Start of Entries supplied

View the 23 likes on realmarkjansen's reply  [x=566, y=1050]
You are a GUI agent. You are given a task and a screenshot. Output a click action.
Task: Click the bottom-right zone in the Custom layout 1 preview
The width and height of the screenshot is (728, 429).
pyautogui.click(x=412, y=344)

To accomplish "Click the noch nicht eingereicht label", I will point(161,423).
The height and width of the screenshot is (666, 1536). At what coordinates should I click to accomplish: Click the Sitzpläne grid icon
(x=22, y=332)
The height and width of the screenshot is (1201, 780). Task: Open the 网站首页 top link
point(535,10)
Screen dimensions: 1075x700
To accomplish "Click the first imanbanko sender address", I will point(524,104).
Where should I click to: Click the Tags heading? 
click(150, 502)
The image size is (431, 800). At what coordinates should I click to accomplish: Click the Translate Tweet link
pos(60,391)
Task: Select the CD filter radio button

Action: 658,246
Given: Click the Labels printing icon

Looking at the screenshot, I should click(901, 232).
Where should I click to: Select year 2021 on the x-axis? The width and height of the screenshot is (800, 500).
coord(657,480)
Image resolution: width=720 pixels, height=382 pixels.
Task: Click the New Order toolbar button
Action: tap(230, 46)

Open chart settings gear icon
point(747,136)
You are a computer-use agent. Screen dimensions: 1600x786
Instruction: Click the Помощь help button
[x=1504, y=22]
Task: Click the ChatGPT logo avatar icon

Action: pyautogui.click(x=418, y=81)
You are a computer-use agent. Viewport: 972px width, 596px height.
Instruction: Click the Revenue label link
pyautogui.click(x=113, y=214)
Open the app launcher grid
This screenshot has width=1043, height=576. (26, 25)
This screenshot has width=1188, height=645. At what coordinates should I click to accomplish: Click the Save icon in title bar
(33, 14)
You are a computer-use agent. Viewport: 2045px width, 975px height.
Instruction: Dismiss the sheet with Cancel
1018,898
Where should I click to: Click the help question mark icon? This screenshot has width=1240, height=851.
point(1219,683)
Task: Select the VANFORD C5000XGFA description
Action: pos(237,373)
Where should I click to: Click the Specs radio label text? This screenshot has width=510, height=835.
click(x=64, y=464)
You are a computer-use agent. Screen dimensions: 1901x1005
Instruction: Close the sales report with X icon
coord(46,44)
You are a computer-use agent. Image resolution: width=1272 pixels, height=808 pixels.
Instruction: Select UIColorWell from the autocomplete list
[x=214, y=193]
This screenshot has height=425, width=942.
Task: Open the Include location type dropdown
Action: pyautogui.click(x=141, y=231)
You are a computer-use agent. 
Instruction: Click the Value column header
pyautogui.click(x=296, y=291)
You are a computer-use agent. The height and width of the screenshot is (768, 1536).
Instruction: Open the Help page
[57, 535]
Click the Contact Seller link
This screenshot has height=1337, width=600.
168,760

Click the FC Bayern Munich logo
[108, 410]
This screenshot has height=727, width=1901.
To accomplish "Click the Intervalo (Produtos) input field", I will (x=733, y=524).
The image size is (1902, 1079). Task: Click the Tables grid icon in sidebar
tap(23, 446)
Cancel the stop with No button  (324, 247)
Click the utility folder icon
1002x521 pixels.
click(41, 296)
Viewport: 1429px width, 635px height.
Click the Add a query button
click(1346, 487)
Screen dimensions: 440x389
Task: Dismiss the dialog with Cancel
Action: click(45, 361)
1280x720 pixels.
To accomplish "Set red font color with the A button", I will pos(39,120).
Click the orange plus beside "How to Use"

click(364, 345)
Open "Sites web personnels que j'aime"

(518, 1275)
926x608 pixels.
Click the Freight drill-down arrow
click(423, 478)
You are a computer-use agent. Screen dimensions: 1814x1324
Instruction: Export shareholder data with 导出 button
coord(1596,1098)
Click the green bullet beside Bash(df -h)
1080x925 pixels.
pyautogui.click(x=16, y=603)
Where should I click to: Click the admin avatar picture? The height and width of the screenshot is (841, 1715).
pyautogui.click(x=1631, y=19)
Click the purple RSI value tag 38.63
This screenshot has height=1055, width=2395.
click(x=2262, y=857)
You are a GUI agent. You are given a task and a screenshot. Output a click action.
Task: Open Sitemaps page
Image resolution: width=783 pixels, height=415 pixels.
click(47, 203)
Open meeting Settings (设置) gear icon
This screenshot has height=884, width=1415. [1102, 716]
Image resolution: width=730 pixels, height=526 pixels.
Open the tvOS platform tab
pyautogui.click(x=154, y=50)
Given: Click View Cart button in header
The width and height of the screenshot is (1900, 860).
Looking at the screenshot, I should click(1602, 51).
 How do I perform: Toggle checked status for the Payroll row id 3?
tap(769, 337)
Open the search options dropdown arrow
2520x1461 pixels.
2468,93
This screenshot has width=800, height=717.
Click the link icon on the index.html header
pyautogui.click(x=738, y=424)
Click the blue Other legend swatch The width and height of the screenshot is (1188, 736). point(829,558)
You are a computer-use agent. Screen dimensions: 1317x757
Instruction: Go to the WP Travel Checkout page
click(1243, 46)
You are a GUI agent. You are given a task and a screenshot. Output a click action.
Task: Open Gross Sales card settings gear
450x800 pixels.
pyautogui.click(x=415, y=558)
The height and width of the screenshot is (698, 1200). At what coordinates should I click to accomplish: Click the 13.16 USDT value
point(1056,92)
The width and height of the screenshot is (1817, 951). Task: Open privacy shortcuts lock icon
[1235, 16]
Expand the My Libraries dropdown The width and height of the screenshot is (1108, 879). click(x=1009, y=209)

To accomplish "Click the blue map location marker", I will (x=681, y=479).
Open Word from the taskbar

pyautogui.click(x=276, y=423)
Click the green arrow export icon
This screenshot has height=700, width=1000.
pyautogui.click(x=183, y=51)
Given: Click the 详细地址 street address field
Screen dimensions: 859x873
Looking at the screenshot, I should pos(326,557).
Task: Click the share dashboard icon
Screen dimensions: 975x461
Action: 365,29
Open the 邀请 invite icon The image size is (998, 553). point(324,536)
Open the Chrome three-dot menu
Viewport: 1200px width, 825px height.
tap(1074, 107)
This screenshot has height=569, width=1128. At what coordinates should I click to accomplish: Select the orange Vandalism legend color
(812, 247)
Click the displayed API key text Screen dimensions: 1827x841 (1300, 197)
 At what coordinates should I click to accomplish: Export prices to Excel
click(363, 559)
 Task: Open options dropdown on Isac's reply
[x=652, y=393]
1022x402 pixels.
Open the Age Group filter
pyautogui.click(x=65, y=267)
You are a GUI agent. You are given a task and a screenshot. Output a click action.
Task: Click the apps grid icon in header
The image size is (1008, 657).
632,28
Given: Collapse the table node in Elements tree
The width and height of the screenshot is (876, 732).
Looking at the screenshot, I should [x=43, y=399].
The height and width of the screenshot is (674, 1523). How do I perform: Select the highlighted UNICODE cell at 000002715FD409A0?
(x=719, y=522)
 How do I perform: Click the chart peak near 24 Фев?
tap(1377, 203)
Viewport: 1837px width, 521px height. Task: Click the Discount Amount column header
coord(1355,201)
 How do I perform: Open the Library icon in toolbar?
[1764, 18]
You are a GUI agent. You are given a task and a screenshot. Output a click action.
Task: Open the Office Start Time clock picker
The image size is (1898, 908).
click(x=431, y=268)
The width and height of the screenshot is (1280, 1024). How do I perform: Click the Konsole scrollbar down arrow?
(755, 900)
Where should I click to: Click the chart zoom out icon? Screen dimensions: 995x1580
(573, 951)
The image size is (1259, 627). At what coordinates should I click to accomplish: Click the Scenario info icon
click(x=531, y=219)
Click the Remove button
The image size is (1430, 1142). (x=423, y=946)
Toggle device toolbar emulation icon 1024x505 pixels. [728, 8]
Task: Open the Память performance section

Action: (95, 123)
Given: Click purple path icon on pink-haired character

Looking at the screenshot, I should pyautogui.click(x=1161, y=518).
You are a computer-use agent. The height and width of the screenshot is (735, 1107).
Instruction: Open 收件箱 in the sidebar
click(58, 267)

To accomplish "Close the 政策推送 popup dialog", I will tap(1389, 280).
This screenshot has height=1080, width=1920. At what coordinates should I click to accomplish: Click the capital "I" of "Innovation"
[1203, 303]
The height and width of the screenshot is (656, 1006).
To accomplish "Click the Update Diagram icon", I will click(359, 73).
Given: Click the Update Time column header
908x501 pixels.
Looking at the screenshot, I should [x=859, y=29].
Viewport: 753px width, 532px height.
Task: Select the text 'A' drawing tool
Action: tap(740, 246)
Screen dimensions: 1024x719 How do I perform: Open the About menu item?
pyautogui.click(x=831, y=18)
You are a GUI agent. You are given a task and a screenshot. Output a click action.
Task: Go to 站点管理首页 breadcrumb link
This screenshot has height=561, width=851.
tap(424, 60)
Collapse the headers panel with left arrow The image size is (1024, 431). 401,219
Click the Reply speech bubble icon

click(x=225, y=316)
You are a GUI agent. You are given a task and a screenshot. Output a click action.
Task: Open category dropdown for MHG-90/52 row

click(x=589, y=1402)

End of Entries supplied

- Problem to solve -
Find where the line with "Toggle device toolbar" sits in the material above, then copy exactly from it through the line with "is (735, 1107).". Add no other line.

- Answer box -
Toggle device toolbar emulation icon 1024x505 pixels. [728, 8]
Task: Open the Память performance section

Action: (95, 123)
Given: Click purple path icon on pink-haired character

Looking at the screenshot, I should pyautogui.click(x=1161, y=518).
You are a computer-use agent. The height and width of the screenshot is (735, 1107).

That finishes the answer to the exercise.